Consider the toy example below. The code works perfectly but when you interchange the 2 lines marked as replace
, there will be a deadlock. Is there a better way to deal with such a situation when you have different number of sends and receives?
package main
import "fmt"
import "strconv"
func main() {
a := make(chan string)
b := make(chan string)
go func() {
for i := 0; i < 2; i++ {
go func(i int) {
fmt.Println(<-a)
b <- strconv.Itoa(i) + "b" // replace
a <- strconv.Itoa(i) + "a" // replace
}(i)
}
}()
a <- "0"
for i := 0; i < 2; i++ {
fmt.Println(<-b)
}
}
EDIT: using a select statement, there's a chance that a
gets picked up by the select and there's still no way to prevent a deadlock because the goroutines can't execute
package main
import "fmt"
import "strconv"
func main() {
a := make(chan string)
b := make(chan string)
c := make(chan bool)
cancel := make(chan bool)
go func() {
for i := 0; i < 2; i++ {
go func(i int) {
fmt.Println(<-a)
b <- strconv.Itoa(i) + "b" // replace
a <- strconv.Itoa(i) + "a" // replace
c <- true
}(i)
}
}()
go func() {
<-c
<-c
cancel <- true
}()
a <- "0"
loop:
for {
select {
case ain := <-a:
fmt.Println("select", ain)
case bin := <-b:
fmt.Println("select", bin)
case <-cancel:
break loop
}
}
}
Use select:
package main
import "fmt"
import "strconv"
func main() {
a := make(chan string)
b := make(chan string)
go func() {
for i := 0; i < 2; i++ {
go func(i int) {
fmt.Println(<-a)
b <- strconv.Itoa(i) + "b" // replace
a <- strconv.Itoa(i) + "a" // replace
}(i)
}
}()
// regardless of which comes in first, this will handle it
select {
case ain <- a:
fmt.Println("sent a", ain)
case bin <- b:
fmt.Println("sent b", bin)
case <- cancel:
break
}
}
That example will sit and block for an item sent on either a or b channels.
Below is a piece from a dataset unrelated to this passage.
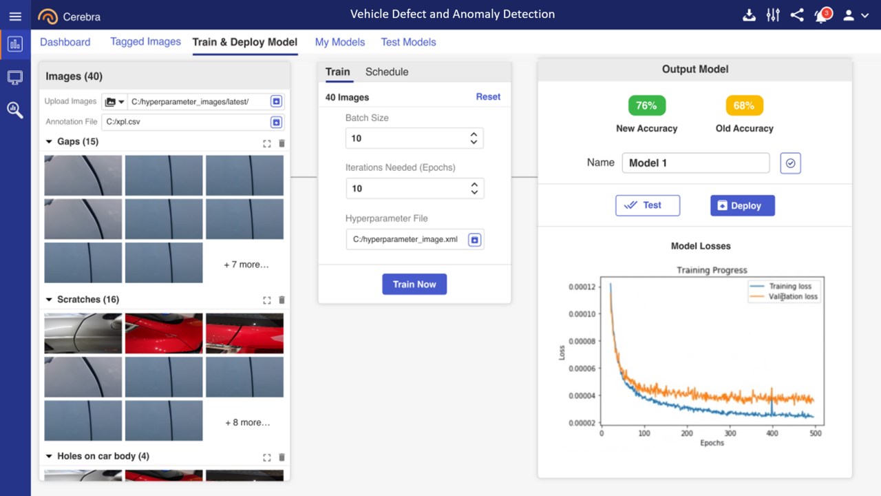
Task: Open the settings sliders icon
Action: [773, 15]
Optionally I usually set a cancel token or a timeout.
Your original code deadlocks on the switch because you sent on B, where you were only listening on A. Golang requires you to be listening on the channel BEFORE you ever send to it. This is the pattern for multiple channels, not knowing which you are going to get first.